When I got into show business as an actor and a comic my life was the opposite in that I was always waiting for someone, some network or studio or casting director or talent coordinator to say "yes." On the other hand, from day one in Hollywood at least from the talent side, life was no different from the independent business world my father was in.

I never once had a regular paycheck. Not for more than six weeks in a row and for the most part not even that. I still haven't. The notion of some whistling kid with a mail cart coming down the hall and handing me my weekly paycheck is something I've only seen in Matthew Broderick movies. The truth is here in this business for the most part, all of us are entrepreneurs. The whistling kid with the shiny mail cart (if he even exists) is illusory and fleeting for all of us in this town save the very fortunate few.
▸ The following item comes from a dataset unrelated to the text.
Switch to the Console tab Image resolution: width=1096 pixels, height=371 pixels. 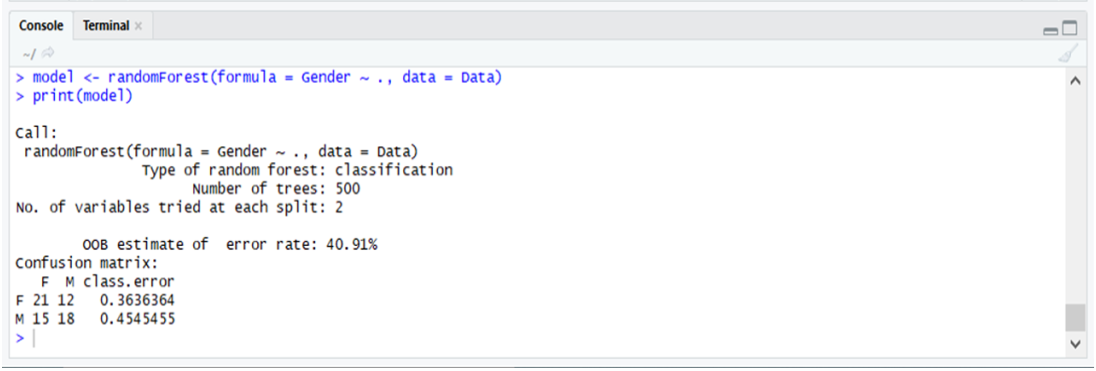tap(41, 26)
Early on I joined that large group of show business cadets who were "multi-hyphenates," "independents," "self produced" or "alternately financed." Sometimes, most times, I've had to do it all, raise the money, write the script, produce, direct and act in the film. Sometimes I've just put the project together, written the script, gotten the cast, the money and then infused it into the larger system.
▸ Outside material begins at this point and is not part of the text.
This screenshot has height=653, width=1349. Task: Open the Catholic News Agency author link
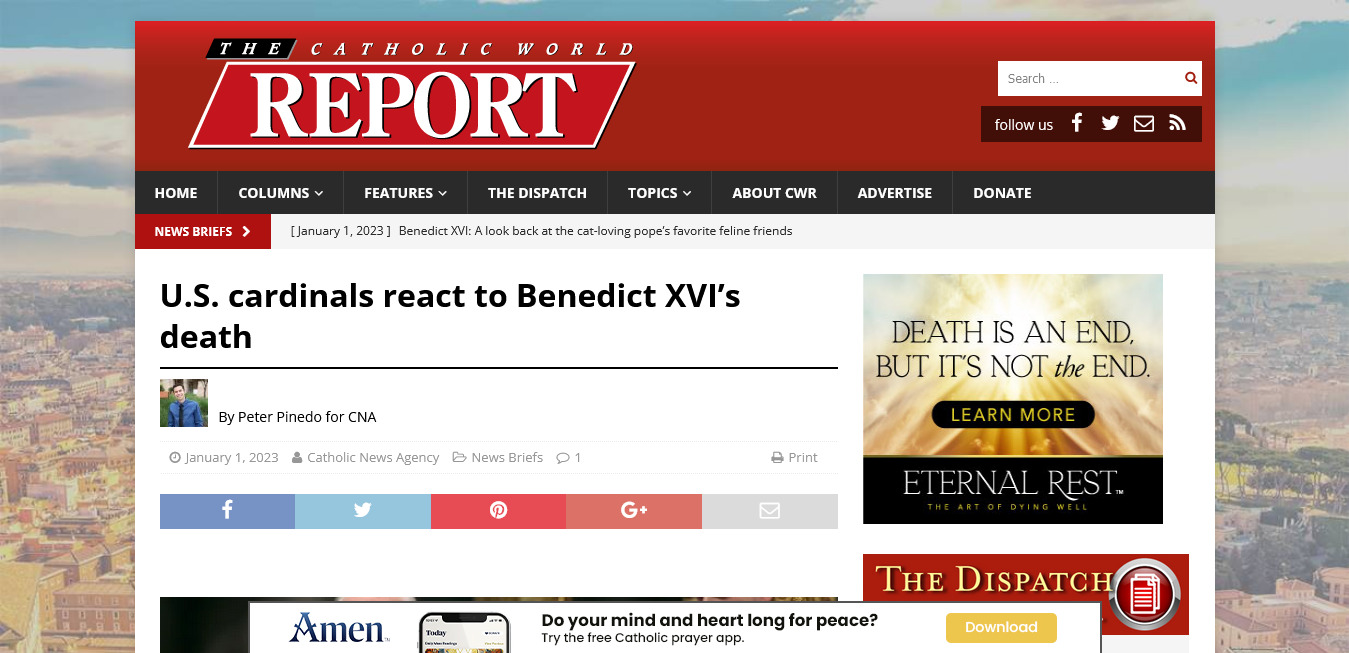coord(373,457)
It's sometimes been a comical uphill battle, a film getting great reaction then having a studio marketing guy dump it, or an executive loving a finished film, buying it and then getting canned the week later leaving my project sold but an unwanted orphan. Sometimes it's been profoundly heartbreaking, like my comedy series about horny married men premiering on the evening of  Sept. 11, 2001 on HBO, then following the heroic "Band of Brothers" for 12 bleak American weeks. 

I have nothing to complain about, though. Having been instilled with a personality that is more afraid of letting myself down then public ridicule, my uphill run has forged in me an ethic and a discipline that nicely dovetails with the present and future state of our business.
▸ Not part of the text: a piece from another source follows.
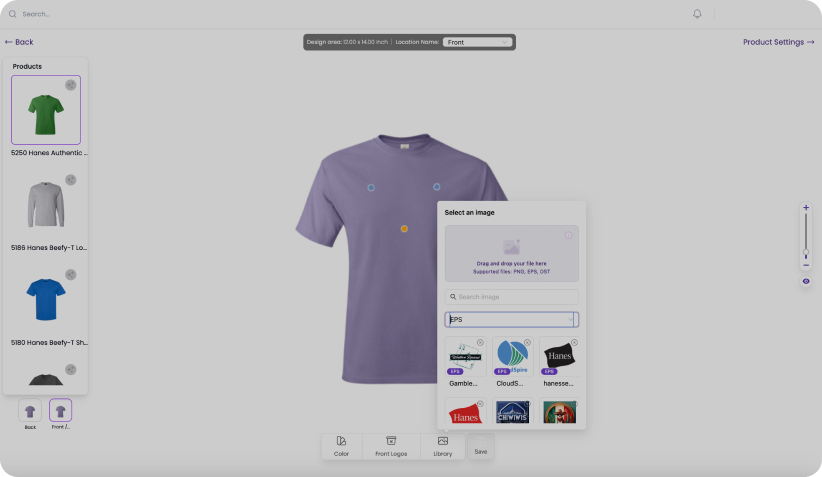The width and height of the screenshot is (822, 477).
Task: Open the Library tab
Action: click(442, 446)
In fact I sometimes feel sorry for the good friends of mine that made it too quickly in their careers and got too soft and rich and complacent to develop the panoply of skills to shepherd their own dreams along. Unless they do catch up courses fast they will surely and sadly miss the next big, wonderful, entrepreneurial, phase of this industry. 

It's common knowledge that the coming reality in the not too distant future is going to let us all work and play inside of a brand new paradigm. 

Independence has been slowly plodding along for decades. Kirk Douglas and Burt Lancaster went indie-prod and brought on Jerry Lewis who egged on Peter Fonda and Dennis Hopper who spurred on "The Groove Tube." which begat Norman Lear and his pals creating their Tandem sitcom world inside the system which spurred on Zoetrope which told Costner and Jim Wilson to just shut up and make "Dances With Wolves," and somehow it all finally gave Matt and Ben the idea to just go ahead and write their own goddamn screenplay.

If you haven't yet read Chris Anderson's book "The Long Tail," read it now before it's too late. It's brilliant.

We're in planning distance of a new day. Start planning.